Saved data entries
+--

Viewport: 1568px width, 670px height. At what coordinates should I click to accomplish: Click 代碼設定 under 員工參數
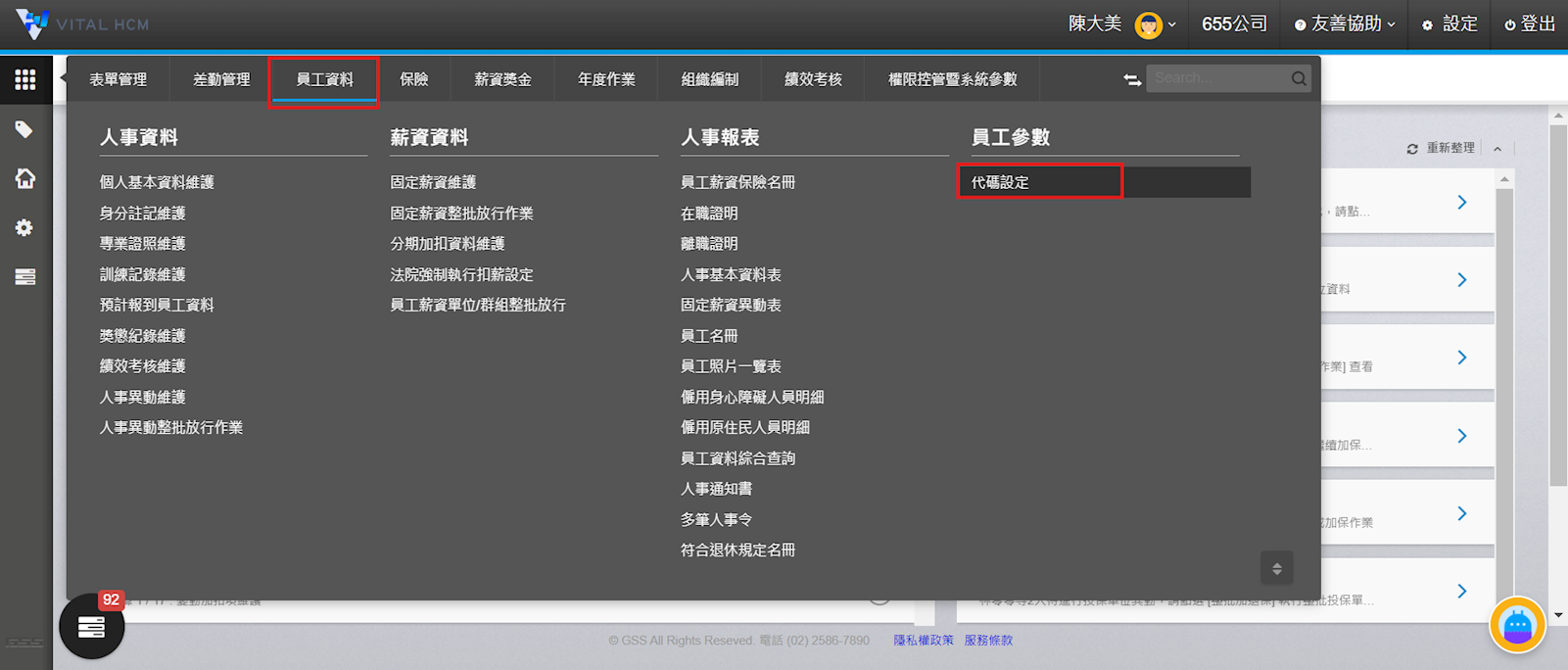click(x=1000, y=182)
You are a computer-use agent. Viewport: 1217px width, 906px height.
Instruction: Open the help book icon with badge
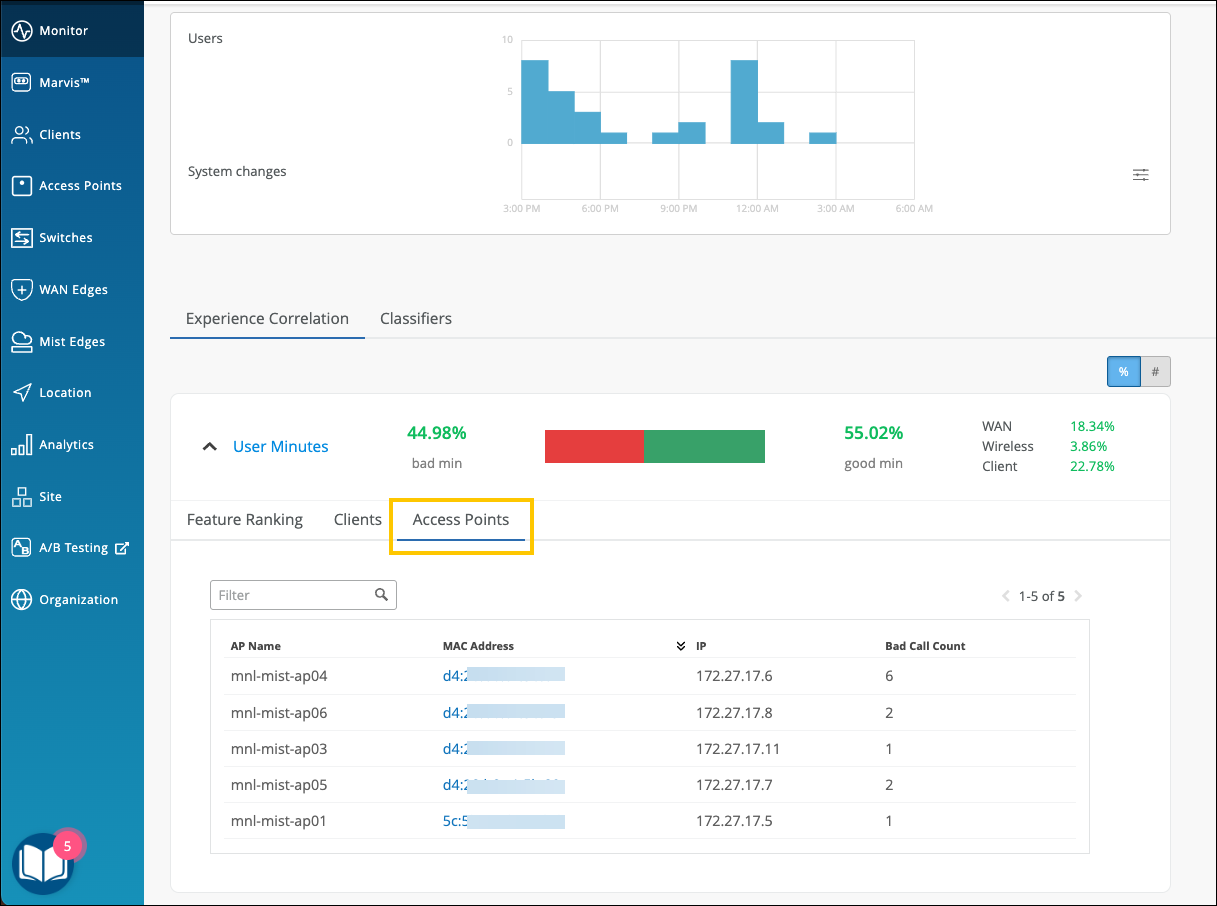[43, 863]
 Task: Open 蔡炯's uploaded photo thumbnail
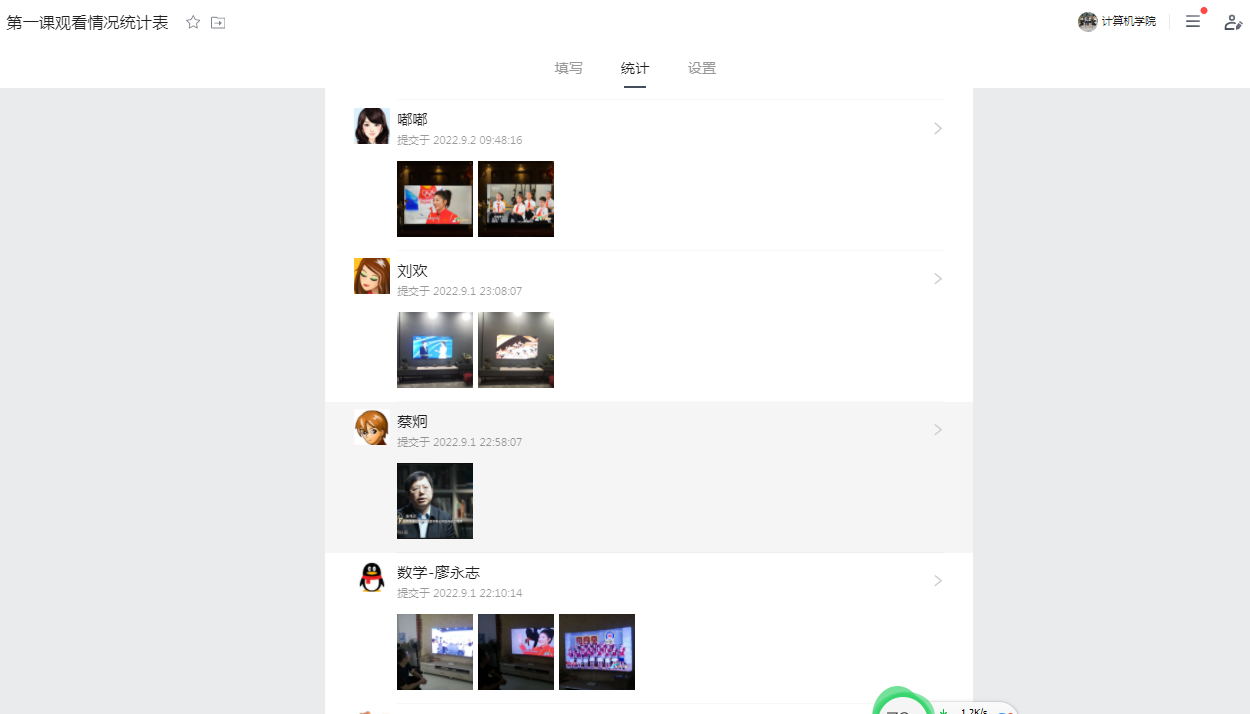[435, 501]
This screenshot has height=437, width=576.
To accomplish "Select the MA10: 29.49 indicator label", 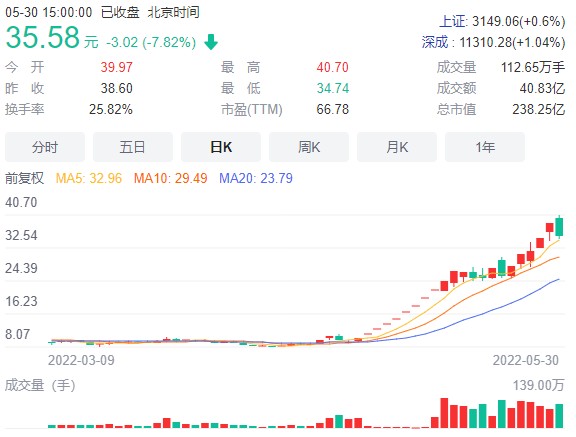I will (170, 178).
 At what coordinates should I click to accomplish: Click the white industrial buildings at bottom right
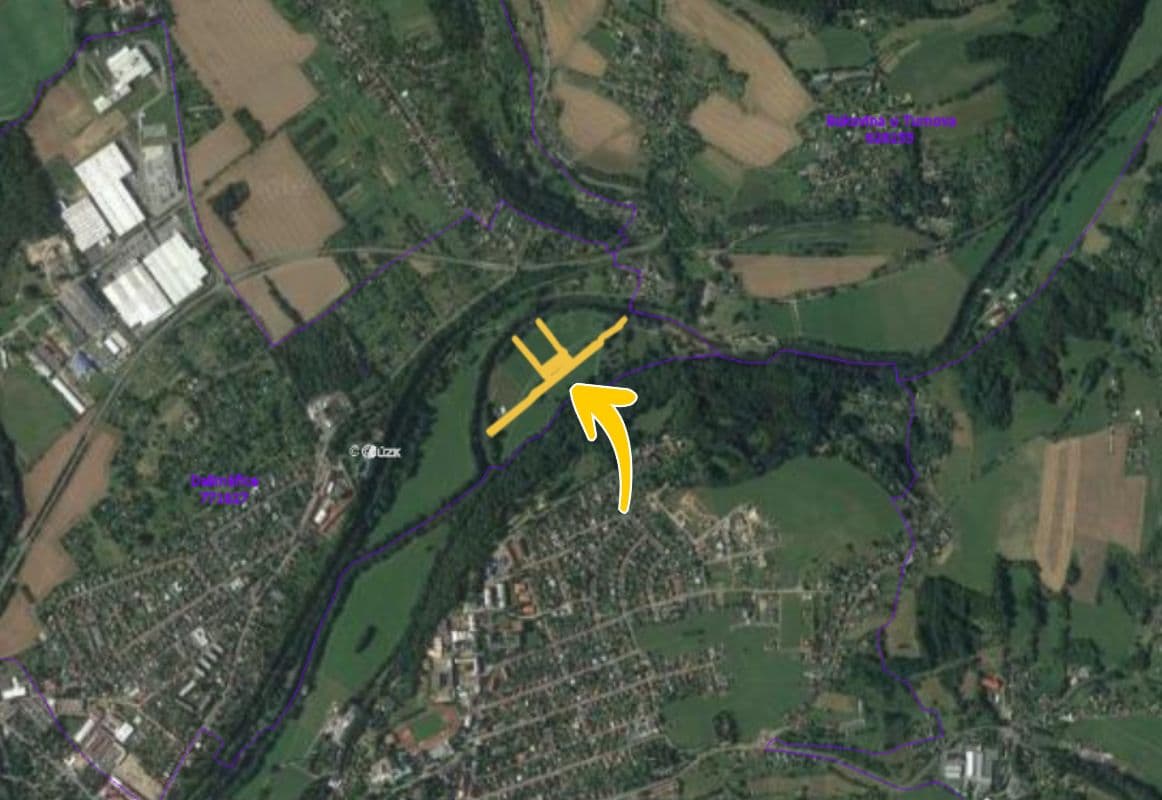pyautogui.click(x=968, y=768)
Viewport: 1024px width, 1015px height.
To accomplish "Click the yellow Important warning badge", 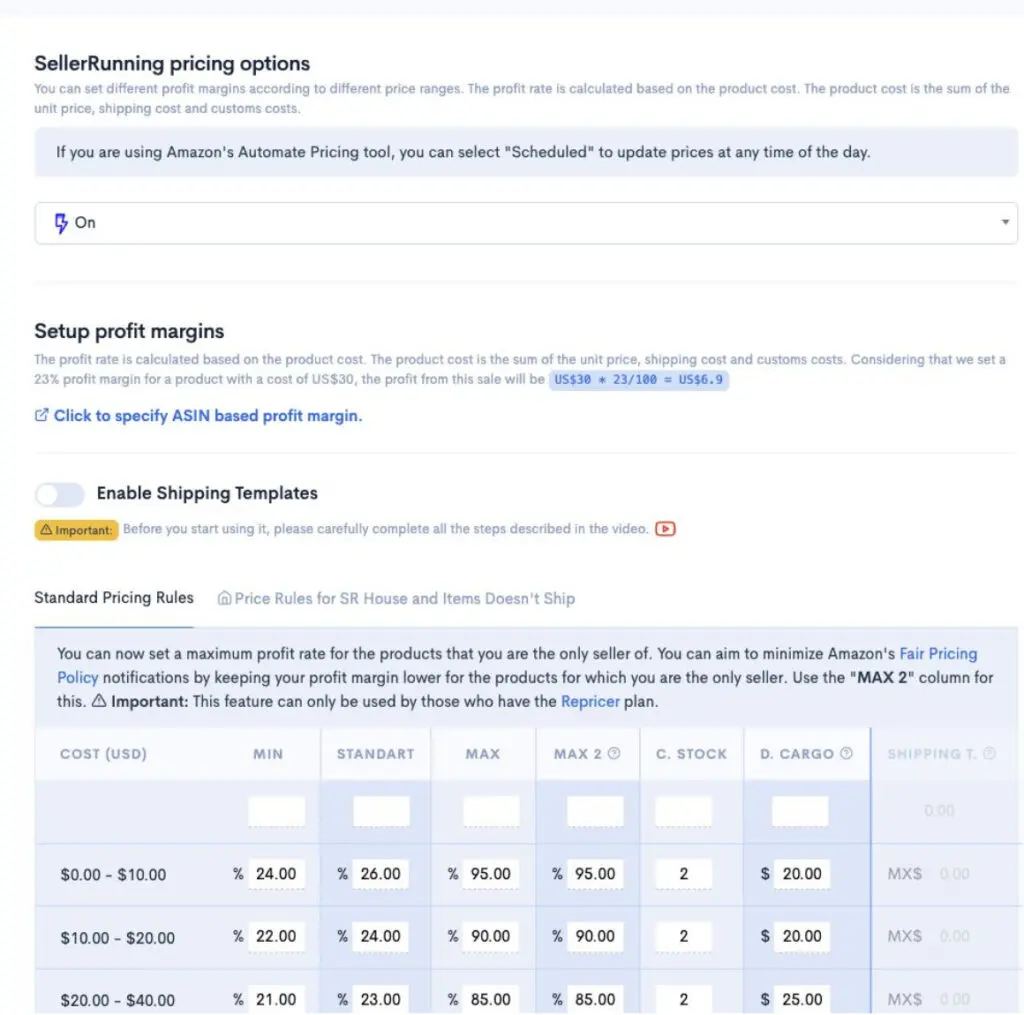I will coord(76,529).
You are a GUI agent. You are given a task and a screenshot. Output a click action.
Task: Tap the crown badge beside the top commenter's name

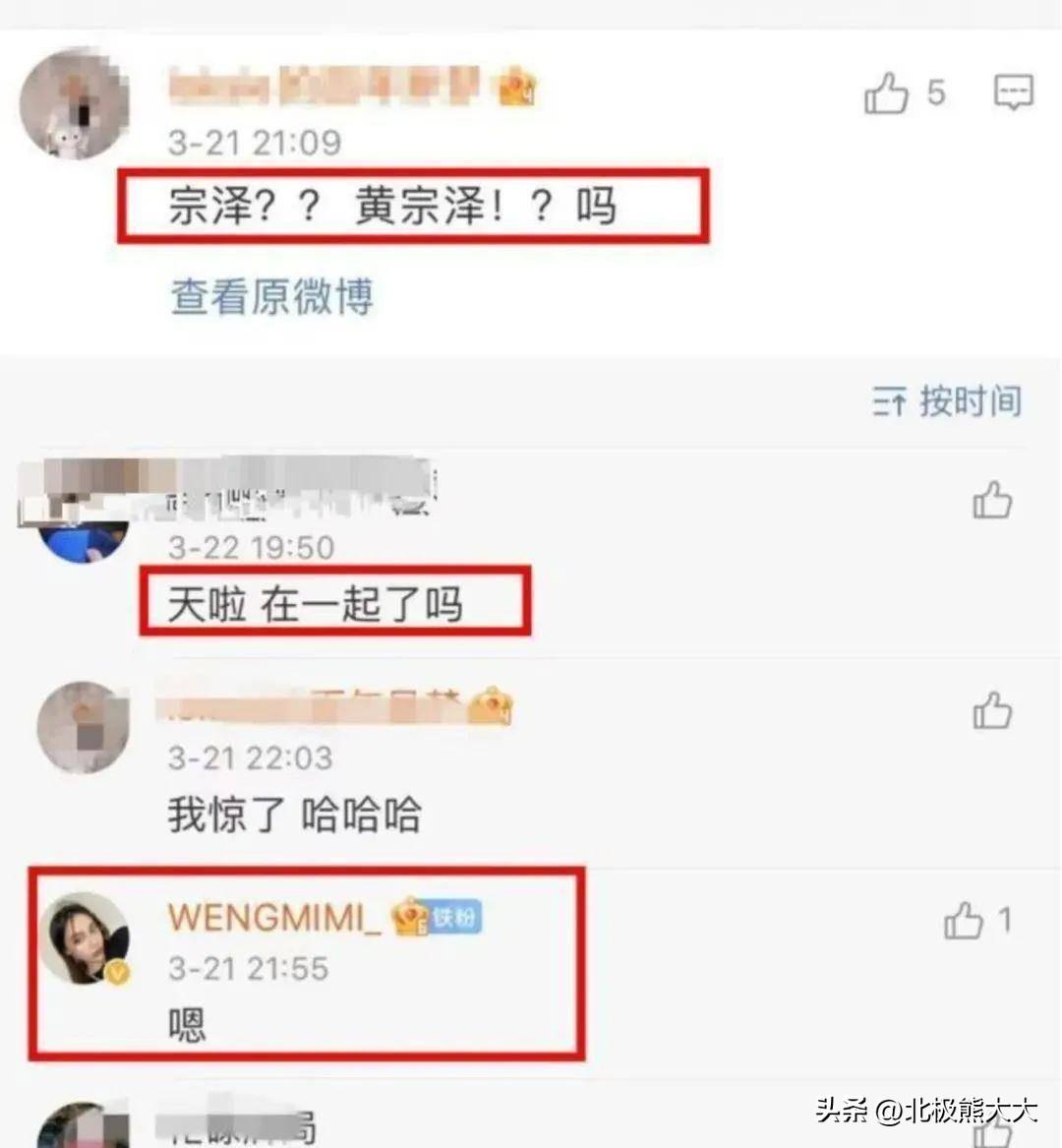(516, 88)
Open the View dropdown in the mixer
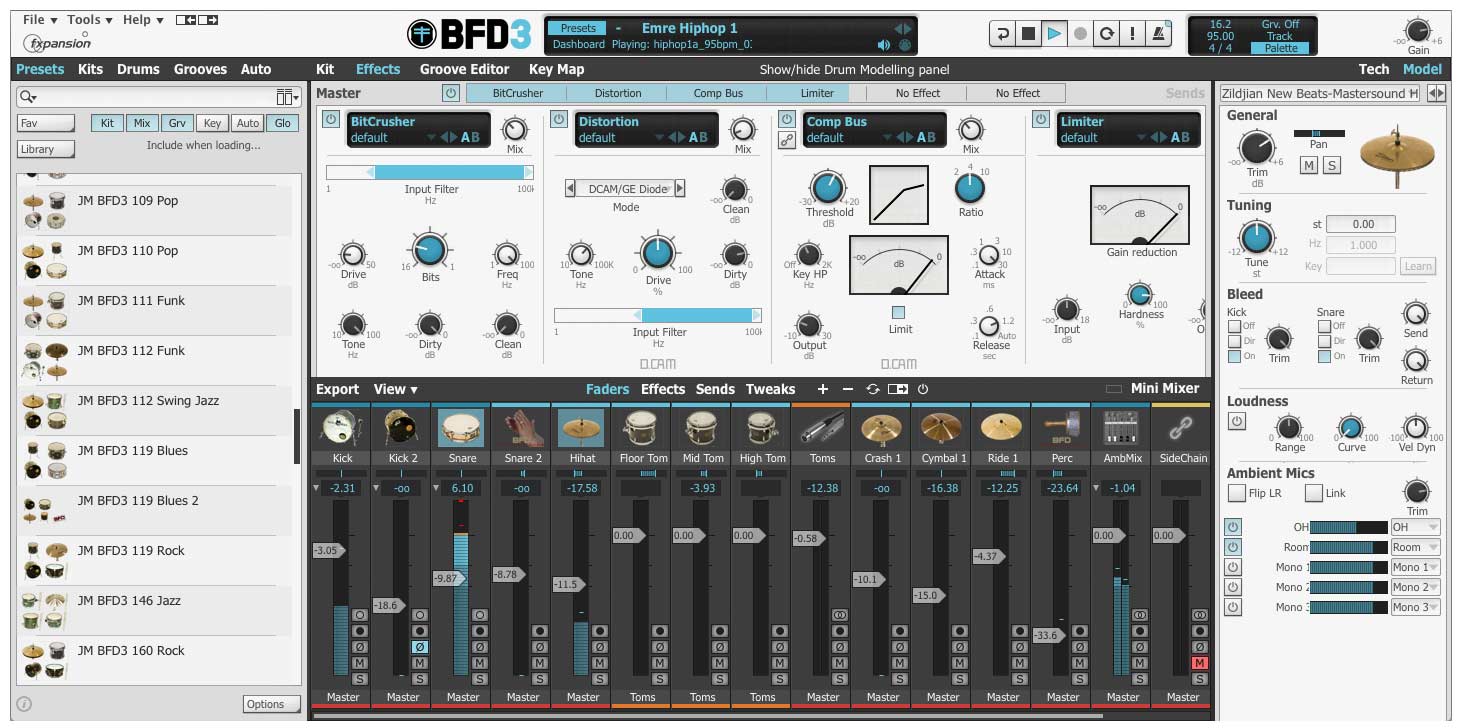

+--

Goal of the exercise: Each line above that contains "screenshot" must be copied out.

Solution for this task:
This screenshot has height=437, width=576.
You are a GUI agent. You are given a task and a screenshot. Output a click action.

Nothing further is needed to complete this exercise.